I will get flamed for this, but so many blokes I meet now (work in a male dominated industry) who married the girl they got with at 18/20, appear absolutely desperate to shag someone else as they approach late 30’s/40’s. The ones who got with partners at 30, seem very much in love and happy to be with that person forever. I think they hit peak attractiveness around 40, height of career etc and gain a confidence they didn’t have at 20. I guess it is a classic mid life crises!! I’m not saying all by the way before people say how loyal their DH is, just lots that I have met (and I’m fairly certain the wives have no idea!).
Absolutely agree - this is my experience of 40 year olds in the City. All gagging for affairs, it's gross.
MumOfDiamonds · 26/06/2020 10:05

Met my husband when we were 10 years old. Close friends until 15 and we started going out. Married and have 2 children. We're mid-thirties now.

PintOfGin · 26/06/2020 10:05

Met my husband at work when I was 19 and he was 25. Now 9 years later we are happily married and have a nearly 3 year old.

Fozzleyplum · 26/06/2020 10:06

I can think of 5 couples I know from school and university, who got together at university and are still married in their early to mid 50s. Interestingly, all 10 of them are very committed Christians, and met through church/Christian societies. Of the 10 people, 4 are clergy (including 1 bishop!).

LadyOfTheImprovisedBath · 26/06/2020 10:07

We're still together 20 years later - as are many of the other couples we knew at the time - though not all.

tsrmatters.com/blog/one-fifth-of-british-students-meet-the-love-of-their-life-on-campus/ Some stats here though how reliable they are I'm not sure.

Fozzleyplum · 26/06/2020 10:09

Actually, make that 6 couples and 5 clerics. My school seemed to do a good line in producing vicars' wives.

sliceoflife · 26/06/2020 10:11

Met at uni age 20. Married at 22 and 23. Just had our 32nd wedding anniversary. Still very happily married.

IndiaMay · 26/06/2020 10:11

Got together at 17, still together now at 29. I hope it continues to work out. Some people do, some dont. I'm not sure it necessarily matters when you meet. I know couples who met at 16 and still together at 60, I know people who met at 50 and I know people who met and married within 6 months and it worked.
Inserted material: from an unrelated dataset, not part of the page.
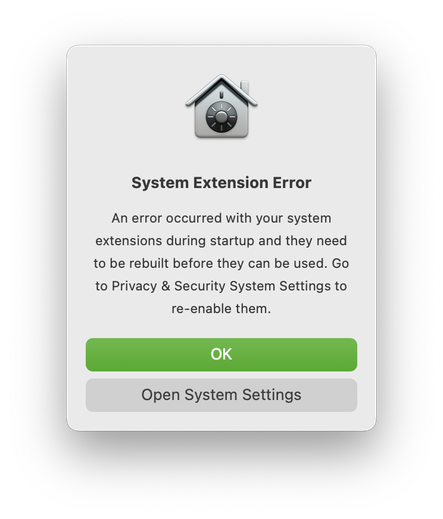Select the System Extension Error heading
This screenshot has height=519, width=443.
(x=221, y=183)
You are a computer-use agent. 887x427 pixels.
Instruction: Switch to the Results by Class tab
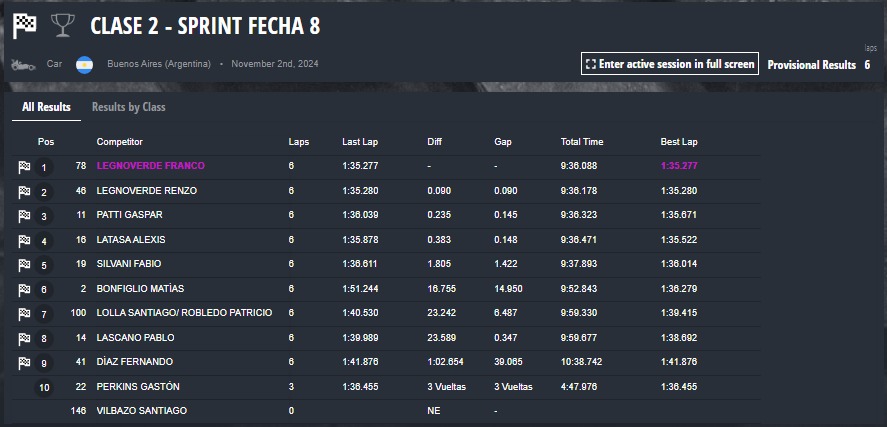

There are no guarantees in life

TabbyTat · 26/06/2020 10:11

Got together at 18, married at 25. Now 28 and 2 children later. Still very happy.

BertieBob · 26/06/2020 10:13

I know of about 5/6 couples who all met at uni when I studied there with them. Only one have split. DH and I met just before we moved to uni but did study end up near each other (think same town, but different unis) and we are still together 20 years later.